Gunn lives in Manhattan. In a 2010 interview with People he said, "For a long time, I didn't know what I was. I knew what I wasn't: I wasn't interested in boys, and I really wasn't interested in girls". He mentioned he has "always been kind of asexual." Gunn spoke about his celibacy in 2012. He later said that he is unashamed of this fact, saying, "Do I feel like less of a person for it? No... I'm a perfectly happy and fulfilled individual". He said he began his self-imposed celibacy as AIDS began ravaging the gay community, and that he and many other people simply retreated. He expanded on this in a 2026 podcast interview with Chelsea Handler, explaining that breaking up with an unfaithful ex-boyfriend in 1982 led to him being tested for HIV "every six months for ten years" and that "whenever [he] was even tempted to engage in something that could become serious with someone", memories of the "self pity [that] turned to ... anger" from the experience "would just take the desire away". He said that it took some adjustment to get used to celibacy and living alone, "but now [he] wouldn’t have it any other way".

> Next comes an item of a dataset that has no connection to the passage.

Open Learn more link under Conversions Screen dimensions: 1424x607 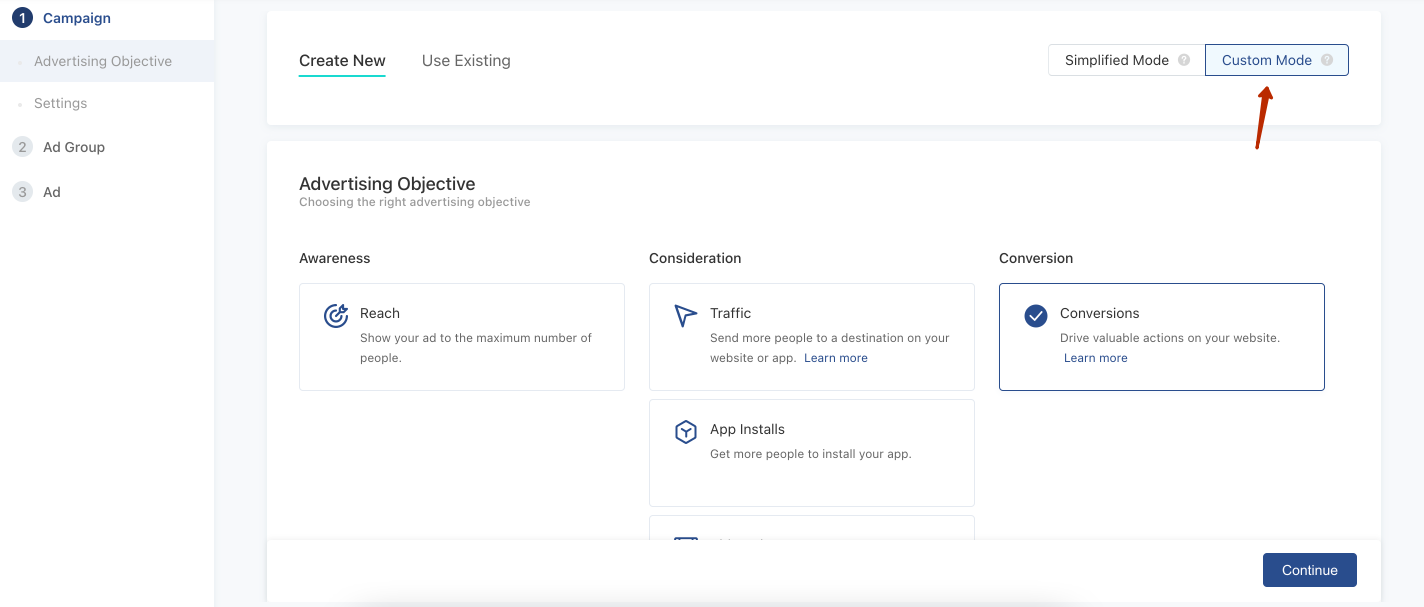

Gunn is an outspoken critic of clothing designs using animal fur. In 2008, he narrated a video about rabbit fur farming in China for animal rights group PETA. He said that the treatment of animals used for fur is "egregiously irresponsible". Gunn endorsed Christine Quinn for mayor of New York City in the 2013 mayoral election.

== Awards and honors ==
In June 2020, in honor of the 50th anniversary of the first LGBTQ Pride parade, Queerty named Gunn among the fifty heroes "leading the nation toward equality, acceptance, and dignity for all people".

==Filmography==

=== Television ===

| Year | Title | Role | Notes |
|---|---|---|---|
| 2004–2017 | Project Runway | Himself (Mentor) |  |
| 2007 | Drinks with LX | Himself |  |
| 2007 | Ugly Betty | Fashion TV Reporter | 2 episodes |
| 2007–2008 | Tim Gunn's Guide to Style | Himself |  |
| 2008 | American Dad! | Himself | Voice, episode: "Escape from Pearl Bailey" |
| 2008 | The Replacements | Himself | Voice, episode: "Heartbreak in the City" |
| 2009 | Drop Dead Diva | Himself | Episode: "Second Chances" |
| 2009 | Project Runway: All Star Challenge | Himself | Television special |
| 2009–2016 | The Biggest Loser | Himself |  |
| 2010–2014 | How I Met Your Mother | Himself | 5 episodes |
| 2010 | Gossip Girl | Himself | Episode: "Easy J" |
| 2011 | Teen Spirit | Supervisor J-3 | Television film |
| 2012 | The Revolution | Himself (co-host) |  |
| 2012 | The Cleveland Show | Himself | Voice, 2 episodes |
| 2012–2018 | Sofia the First | Baileywick | Voice, 42 episodes |
| 2013 | Sesame Street | Bill Ding | Episode: "Best House of the Year" |
| 2013 | Family Guy | Himself | Voice, episode: "Save the Clam" |
| 2014 | Under the Gunn | Himself (host) |  |
| 2014 | Hollywood Game Night | Himself (panelist) | Episode: "What's Cooking on Game Night" |
| 2015 | Inside Amy Schumer | Willenby | Episode: "Foam" |
| 2016 | The Real O'Neals | Himself | Episode: "The Real Other Woman" |
| 2017 | Bill Nye Saves the World | Himself | Episode: "Designer Babies" |
| 2017–2019 | Mickey and the Roadster Racers | Robbie Roberts | Voice, 4 episodes |
| 2017 | BoJack Horseman | Himself | Voice, episode: "Hooray! Todd Episode!" |
| 2019 | Middle School Moguls | Wren | Voice, 2 episodes |
| 2020–2022 | Making the Cut | Himself (host) | Also executive producer |
| 2020 | Scooby-Doo and Guess Who? | Himself | Voice, episode: "A Fashion Nightmare!" |
| 2021 | Animaniacs | Pageant Host | Voice, episode: "Mouse Congeniality" |
| 2023 | Bob's Burgers | Sewing Machine | Voice, episode: "Gift Card or Buy Trying" |
| 2026 | Sofia the First: Royal Magic | Baileywick | Voice, recurring role |

=== Film ===

| Year | Title | Role | Notes |
|---|---|---|---|
| 2010 | Sex and the City 2 | Himself |  |
| 2011 | The Smurfs | Henri |  |

==Published works==
- Gunn, Tim (2007). "Tim Gunn: A Guide to Quality, Taste & Style"
- Gunn, Tim (2010). "Gunn's Golden Rules: Life's Little Lessons for Making It Work"
- Gunn, Tim (2011). "Shaken, Not Stirred"
- Gunn, Tim (2012). "Tim Gunn's Fashion Bible: The Fascinating History of Everything in Your Closet"
- Gunn, Tim (2015). "Tim Gunn: The Natty Professor: A Master Class on Mentoring, Motivating, and Making It Work!"